When we make a difficult but wise choice, something in us expects that the world will rise up and bless us.

And sometimes that does happen: Mary’s sign from the angel was Elizabeth’s encouraging proclamation.

But sometimes… not so much.

We are looking for affirmation and we get complaint.

It happened to Mary of Bethany, when she made the bold and wise choice for devotion, learning, and self-care and sat at Jesus’ feet.  Martha complained.  Jesus defended her.

It happened to the woman who anointed Jesus.  Again, a bold and courageous choice for devotion, voice, vulnerability, and service. Judas complained. Jesus defended her.

It happened to the Syro-Phoenician woman.  Yet another bold and faith filled choice to seek healing for her daughter from this Jewish Rabbi. This time it was Jesus who challenged her at first: 27 “First let the children eat all they want,” he told her, “for it is not right to take the children’s bread and toss it to the dogs.” But when she persisted, Jesus called it faith and did as she requested, healing her daughter.

It happened to the woman with the hemorrhage.  She took a great risk, illegally being in the crowd, reaching out to touch the Messiah.  What a bold and courageous move! And it worked; she was healed. But the story did not end there.  It wasn’t enough for Jesus.  He insisted that she come forward out of the shadows and be known.

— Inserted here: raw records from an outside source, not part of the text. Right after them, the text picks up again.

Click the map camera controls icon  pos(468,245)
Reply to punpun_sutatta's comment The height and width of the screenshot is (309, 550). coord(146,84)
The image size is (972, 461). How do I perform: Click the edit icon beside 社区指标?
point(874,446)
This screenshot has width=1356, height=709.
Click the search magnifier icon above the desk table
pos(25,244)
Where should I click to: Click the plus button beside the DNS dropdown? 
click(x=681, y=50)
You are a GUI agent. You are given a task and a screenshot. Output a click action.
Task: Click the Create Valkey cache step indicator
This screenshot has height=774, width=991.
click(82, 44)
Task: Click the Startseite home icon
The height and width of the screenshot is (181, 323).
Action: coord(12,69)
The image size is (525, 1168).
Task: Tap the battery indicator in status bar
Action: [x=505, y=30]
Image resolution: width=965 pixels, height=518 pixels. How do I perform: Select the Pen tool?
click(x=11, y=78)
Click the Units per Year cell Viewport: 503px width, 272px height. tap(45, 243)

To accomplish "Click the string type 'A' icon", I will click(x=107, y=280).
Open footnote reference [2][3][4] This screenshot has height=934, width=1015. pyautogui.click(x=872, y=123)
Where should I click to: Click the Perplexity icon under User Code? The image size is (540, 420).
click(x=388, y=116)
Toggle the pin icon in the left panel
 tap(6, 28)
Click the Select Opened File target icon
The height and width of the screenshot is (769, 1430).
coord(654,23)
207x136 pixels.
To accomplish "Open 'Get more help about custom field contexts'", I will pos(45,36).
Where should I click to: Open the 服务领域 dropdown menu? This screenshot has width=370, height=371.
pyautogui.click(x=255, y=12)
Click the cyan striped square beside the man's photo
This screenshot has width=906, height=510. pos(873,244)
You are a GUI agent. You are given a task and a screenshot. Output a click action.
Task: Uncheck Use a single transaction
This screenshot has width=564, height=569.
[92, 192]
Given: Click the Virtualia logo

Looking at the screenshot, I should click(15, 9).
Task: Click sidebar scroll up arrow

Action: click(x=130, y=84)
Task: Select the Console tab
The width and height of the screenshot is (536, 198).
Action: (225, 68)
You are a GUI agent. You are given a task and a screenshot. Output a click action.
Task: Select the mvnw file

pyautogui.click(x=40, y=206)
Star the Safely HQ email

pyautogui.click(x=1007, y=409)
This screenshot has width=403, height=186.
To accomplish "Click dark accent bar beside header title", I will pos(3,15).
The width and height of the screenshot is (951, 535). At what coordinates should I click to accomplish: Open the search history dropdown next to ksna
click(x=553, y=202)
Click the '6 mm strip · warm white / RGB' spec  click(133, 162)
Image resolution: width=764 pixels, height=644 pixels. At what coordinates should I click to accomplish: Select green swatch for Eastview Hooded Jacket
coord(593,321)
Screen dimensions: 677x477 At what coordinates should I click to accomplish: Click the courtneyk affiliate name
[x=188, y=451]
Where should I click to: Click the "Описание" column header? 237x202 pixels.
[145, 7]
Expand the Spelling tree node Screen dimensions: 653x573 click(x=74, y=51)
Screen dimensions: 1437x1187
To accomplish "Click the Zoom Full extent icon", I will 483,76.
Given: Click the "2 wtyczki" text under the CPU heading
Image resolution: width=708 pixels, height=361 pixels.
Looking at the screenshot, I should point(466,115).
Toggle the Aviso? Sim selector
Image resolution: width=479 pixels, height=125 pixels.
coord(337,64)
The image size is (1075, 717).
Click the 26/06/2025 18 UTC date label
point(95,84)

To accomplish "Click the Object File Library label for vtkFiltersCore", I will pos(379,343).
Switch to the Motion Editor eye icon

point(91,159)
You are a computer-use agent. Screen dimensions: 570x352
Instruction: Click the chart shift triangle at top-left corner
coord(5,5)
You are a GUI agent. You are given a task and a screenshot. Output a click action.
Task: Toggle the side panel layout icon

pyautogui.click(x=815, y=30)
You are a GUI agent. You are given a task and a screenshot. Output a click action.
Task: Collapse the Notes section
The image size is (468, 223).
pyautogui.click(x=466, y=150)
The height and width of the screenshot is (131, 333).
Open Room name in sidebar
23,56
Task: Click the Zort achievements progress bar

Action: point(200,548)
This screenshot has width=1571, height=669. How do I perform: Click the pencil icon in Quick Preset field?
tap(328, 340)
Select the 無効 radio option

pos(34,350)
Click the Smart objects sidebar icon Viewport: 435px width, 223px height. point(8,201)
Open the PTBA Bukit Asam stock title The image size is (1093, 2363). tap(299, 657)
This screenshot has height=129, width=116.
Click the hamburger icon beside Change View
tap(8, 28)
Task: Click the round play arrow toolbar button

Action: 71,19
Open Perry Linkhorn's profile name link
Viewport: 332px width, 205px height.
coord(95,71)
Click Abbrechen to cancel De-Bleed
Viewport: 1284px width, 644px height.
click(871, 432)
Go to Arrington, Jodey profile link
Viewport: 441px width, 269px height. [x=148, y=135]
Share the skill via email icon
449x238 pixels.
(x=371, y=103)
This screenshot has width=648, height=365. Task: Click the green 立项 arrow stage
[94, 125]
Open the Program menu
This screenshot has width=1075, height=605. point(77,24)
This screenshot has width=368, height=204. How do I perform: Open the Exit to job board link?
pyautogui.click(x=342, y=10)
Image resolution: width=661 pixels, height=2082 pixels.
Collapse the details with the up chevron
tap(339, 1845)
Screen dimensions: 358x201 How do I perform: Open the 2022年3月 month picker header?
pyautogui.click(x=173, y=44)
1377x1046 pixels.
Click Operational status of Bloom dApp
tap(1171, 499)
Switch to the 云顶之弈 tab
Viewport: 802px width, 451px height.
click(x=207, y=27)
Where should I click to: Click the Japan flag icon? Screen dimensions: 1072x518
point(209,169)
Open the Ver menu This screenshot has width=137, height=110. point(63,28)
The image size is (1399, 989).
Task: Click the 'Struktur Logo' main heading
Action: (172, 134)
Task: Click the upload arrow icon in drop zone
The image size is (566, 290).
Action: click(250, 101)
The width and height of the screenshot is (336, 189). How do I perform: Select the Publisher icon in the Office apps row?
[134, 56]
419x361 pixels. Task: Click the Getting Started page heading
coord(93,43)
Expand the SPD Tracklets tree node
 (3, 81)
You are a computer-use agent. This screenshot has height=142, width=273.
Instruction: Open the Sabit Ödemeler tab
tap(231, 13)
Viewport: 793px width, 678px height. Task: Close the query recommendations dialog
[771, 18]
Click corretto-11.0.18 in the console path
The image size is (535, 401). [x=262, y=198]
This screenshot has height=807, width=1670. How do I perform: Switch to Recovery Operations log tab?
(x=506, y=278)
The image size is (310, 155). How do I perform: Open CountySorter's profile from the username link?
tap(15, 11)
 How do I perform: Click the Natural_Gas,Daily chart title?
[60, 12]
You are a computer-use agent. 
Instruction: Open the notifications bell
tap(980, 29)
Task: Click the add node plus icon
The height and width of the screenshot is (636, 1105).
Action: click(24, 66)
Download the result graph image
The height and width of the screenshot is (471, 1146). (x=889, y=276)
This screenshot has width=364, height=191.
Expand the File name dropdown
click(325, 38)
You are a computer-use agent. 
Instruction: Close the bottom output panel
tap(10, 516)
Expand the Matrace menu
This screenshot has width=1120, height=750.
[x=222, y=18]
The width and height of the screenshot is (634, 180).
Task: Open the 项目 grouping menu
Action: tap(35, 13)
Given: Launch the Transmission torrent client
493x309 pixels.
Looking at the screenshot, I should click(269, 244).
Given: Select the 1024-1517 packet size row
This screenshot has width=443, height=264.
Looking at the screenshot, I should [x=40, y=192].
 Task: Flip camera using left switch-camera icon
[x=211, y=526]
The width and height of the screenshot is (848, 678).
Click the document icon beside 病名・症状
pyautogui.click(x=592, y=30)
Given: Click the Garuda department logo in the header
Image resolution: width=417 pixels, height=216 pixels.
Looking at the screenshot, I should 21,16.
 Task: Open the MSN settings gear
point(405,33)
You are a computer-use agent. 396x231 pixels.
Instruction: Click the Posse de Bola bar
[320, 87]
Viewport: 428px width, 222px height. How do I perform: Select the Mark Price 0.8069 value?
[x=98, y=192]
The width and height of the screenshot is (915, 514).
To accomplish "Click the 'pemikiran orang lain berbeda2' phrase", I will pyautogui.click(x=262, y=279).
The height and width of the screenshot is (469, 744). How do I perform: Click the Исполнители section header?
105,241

What terror she faced. What deep healing she found.

Each story began with a courageous choice for positive change. Each choice was met with what looked on the surface to be, or likely felt like, a negative response.

If we can muster the courage for the initial choice, we expect affirmation and blessing.  In fact, we crave it.  But affirmation may well not be the greatest good for our souls, the path to our deepest joy, or the way new life happens.  And, importantly, as we see in the stories above, lack of affirmation is certainly not evidence that God is not blessing us. Hard things can be beautiful, too.

Sometimes we need to learn to hold our space in the midst of upsetting the family system.

Sometimes we need to allow others to face their own brokenness as they rail again our bravery.

Sometimes we need to learn to persist in the face of being challenged.

Sometimes we need to be stretched even further beyond our comfort zone than we bargained for, all for the sake of a healing we never imagined possible.

When I see the pattern of “less” becoming “more” in God’s economy, I find new hope and vision to face the resistance I find within and without.

When have you dared positive change and been met with a negative response?